* Work to be completed
Scan the records for the string "computer", then copy each line that has it.

[[ Dataset content, beginning ]]

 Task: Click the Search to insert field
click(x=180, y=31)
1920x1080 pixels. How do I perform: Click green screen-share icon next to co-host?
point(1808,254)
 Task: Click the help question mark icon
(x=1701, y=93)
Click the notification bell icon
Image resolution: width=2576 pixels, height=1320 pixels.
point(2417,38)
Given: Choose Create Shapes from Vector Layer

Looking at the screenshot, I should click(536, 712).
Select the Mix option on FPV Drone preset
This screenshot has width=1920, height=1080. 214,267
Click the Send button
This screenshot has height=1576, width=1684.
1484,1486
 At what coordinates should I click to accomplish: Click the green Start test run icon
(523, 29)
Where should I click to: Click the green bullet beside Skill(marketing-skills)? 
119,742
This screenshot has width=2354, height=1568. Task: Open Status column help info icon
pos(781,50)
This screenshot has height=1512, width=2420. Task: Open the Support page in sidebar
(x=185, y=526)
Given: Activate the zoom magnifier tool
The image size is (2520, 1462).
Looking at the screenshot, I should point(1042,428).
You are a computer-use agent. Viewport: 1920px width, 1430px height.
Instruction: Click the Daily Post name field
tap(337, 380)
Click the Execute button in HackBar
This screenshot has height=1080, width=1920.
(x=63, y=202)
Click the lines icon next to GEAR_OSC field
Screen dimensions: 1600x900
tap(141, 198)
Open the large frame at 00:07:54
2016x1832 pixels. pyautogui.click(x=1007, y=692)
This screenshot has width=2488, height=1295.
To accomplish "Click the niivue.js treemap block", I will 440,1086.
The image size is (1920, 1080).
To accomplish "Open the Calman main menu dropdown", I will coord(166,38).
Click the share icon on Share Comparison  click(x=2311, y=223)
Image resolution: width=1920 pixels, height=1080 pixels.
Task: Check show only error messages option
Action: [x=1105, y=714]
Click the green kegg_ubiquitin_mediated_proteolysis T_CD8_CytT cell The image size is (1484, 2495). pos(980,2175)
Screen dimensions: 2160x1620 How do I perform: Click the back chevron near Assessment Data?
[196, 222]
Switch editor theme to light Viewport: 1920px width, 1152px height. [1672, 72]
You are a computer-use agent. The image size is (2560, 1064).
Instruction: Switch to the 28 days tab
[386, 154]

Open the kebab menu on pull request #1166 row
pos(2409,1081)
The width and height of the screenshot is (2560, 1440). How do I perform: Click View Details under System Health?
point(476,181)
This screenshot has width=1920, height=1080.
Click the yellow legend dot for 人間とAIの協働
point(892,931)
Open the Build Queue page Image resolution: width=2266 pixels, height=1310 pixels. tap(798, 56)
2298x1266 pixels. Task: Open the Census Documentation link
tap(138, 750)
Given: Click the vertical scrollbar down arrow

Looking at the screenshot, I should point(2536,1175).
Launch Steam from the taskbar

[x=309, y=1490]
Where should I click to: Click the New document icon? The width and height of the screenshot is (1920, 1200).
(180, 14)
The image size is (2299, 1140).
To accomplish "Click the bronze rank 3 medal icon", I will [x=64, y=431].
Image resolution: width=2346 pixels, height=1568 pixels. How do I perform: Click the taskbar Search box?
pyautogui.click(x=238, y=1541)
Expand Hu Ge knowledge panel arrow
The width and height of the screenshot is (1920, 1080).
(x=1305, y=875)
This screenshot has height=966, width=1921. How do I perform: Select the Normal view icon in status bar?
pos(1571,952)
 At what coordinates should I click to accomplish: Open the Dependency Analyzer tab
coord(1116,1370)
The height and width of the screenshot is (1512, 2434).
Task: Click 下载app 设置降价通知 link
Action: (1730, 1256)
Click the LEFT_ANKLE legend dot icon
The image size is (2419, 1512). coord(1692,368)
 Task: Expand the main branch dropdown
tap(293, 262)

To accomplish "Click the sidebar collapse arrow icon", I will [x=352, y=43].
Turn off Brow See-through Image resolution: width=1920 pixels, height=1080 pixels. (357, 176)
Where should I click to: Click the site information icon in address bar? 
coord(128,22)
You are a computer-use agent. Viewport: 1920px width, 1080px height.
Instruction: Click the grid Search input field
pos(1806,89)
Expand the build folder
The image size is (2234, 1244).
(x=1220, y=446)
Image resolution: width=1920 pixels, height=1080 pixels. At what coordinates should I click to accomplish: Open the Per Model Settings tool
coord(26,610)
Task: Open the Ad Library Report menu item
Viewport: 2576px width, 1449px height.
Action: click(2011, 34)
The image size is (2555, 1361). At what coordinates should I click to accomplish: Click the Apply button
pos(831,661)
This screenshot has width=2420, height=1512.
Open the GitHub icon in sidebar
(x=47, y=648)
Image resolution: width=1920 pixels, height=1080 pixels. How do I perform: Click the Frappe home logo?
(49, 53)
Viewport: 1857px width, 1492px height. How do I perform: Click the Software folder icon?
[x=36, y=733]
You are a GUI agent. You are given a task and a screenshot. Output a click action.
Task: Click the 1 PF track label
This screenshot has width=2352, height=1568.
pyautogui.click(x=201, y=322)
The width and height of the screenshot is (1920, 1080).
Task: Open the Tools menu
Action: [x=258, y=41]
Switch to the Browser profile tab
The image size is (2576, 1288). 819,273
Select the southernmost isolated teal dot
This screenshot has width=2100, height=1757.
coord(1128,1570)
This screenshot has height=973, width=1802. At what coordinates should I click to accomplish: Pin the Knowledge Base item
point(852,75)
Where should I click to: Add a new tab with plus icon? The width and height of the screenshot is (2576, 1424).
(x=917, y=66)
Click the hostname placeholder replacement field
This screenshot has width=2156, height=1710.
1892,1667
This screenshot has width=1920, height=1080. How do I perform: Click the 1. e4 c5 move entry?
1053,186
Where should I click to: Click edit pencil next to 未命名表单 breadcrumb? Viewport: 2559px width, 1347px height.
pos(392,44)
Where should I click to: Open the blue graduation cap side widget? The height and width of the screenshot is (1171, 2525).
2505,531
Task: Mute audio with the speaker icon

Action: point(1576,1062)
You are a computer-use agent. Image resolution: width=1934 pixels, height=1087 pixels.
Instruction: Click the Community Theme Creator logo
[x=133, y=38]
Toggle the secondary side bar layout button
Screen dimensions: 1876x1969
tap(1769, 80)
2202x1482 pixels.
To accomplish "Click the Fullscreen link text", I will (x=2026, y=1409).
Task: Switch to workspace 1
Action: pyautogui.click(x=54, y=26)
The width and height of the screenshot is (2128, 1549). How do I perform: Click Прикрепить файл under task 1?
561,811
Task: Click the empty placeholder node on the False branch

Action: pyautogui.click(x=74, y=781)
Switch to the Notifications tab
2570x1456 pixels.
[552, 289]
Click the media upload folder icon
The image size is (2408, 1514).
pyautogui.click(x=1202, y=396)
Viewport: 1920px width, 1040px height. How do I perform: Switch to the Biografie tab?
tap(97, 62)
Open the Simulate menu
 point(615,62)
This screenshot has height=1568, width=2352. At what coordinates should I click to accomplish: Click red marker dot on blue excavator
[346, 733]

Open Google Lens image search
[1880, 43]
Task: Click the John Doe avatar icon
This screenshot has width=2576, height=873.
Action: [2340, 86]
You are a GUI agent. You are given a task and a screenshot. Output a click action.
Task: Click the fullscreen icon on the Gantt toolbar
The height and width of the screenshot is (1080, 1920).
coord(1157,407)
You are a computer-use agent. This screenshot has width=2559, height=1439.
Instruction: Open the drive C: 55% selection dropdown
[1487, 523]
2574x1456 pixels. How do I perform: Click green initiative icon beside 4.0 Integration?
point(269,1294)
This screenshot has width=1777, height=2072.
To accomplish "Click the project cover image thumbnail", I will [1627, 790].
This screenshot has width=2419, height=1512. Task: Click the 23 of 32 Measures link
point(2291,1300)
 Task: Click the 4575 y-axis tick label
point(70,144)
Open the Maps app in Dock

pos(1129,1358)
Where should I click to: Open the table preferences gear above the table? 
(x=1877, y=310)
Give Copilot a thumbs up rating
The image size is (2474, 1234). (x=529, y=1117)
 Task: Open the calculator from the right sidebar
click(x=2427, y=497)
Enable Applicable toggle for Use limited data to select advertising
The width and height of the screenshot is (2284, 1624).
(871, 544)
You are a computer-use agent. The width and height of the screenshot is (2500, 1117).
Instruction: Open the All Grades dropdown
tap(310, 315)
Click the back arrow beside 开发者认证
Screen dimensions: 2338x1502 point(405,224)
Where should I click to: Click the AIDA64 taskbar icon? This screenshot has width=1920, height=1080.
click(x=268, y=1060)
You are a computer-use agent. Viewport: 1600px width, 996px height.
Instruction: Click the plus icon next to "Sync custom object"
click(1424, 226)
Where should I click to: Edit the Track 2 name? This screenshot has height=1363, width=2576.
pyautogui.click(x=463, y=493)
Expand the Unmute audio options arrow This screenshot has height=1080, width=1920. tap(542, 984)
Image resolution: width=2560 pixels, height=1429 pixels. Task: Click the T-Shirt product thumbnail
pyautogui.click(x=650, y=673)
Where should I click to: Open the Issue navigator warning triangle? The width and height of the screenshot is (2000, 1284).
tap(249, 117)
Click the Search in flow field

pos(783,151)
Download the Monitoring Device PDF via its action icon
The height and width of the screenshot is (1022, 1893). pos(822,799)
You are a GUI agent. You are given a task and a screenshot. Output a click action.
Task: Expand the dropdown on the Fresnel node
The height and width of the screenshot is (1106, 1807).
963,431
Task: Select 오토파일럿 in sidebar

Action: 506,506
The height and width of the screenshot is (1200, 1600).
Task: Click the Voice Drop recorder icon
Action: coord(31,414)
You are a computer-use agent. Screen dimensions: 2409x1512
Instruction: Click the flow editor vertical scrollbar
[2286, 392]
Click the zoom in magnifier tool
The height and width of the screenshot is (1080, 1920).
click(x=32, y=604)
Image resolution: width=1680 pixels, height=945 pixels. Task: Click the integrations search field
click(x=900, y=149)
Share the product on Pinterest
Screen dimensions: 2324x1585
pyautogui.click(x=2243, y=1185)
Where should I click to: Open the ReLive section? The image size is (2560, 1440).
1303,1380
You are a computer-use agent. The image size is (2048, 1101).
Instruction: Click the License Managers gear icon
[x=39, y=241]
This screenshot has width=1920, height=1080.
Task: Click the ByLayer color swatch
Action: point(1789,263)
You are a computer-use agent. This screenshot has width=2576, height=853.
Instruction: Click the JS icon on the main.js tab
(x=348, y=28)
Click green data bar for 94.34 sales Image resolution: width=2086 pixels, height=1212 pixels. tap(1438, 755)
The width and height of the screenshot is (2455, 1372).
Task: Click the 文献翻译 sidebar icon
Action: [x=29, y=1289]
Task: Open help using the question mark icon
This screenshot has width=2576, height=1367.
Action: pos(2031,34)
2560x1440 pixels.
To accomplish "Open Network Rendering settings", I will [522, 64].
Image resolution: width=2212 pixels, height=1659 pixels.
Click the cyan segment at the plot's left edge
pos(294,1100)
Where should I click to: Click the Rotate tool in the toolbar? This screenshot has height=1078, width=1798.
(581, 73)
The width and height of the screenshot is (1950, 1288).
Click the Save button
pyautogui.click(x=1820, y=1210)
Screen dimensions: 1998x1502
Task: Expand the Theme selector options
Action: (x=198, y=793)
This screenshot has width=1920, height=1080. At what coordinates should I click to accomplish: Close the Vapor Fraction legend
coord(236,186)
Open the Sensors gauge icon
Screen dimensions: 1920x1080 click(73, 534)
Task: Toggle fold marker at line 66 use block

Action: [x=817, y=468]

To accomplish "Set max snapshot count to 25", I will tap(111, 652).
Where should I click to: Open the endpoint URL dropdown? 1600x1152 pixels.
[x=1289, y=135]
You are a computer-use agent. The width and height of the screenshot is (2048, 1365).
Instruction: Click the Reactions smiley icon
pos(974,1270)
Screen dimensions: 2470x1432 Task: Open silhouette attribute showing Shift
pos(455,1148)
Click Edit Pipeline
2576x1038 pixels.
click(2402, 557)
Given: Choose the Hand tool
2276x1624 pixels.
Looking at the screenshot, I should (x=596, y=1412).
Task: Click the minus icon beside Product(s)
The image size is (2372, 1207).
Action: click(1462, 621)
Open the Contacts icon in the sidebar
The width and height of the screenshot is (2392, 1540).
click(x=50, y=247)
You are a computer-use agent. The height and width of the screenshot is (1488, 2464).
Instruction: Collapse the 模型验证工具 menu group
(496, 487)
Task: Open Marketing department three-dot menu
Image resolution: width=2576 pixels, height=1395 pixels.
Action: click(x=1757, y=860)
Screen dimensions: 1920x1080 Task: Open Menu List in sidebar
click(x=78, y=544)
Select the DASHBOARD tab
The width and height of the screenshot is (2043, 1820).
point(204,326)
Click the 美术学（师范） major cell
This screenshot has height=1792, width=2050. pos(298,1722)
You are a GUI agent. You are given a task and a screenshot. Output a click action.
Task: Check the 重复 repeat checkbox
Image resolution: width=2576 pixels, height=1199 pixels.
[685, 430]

[[ Dataset content, end ]]

* Written answer
You are a computer-use agent. Viewport: 1920px width, 1430px height.
You are a computer-use agent. The image size is (2560, 1064).
You are a computer-use agent. Viewport: 1920px width, 1080px height.
You are a computer-use agent. Image resolution: width=1934 pixels, height=1087 pixels.
You are a computer-use agent. This screenshot has width=2559, height=1439.
You are a computer-use agent. The width and height of the screenshot is (2500, 1117).
You are a computer-use agent. Viewport: 1600px width, 996px height.
You are a computer-use agent. Screen dimensions: 2409x1512
You are a computer-use agent. The image size is (2048, 1101).
You are a computer-use agent. This screenshot has width=2576, height=853.
You are a computer-use agent. The width and height of the screenshot is (2048, 1365).
You are a computer-use agent. The height and width of the screenshot is (1488, 2464).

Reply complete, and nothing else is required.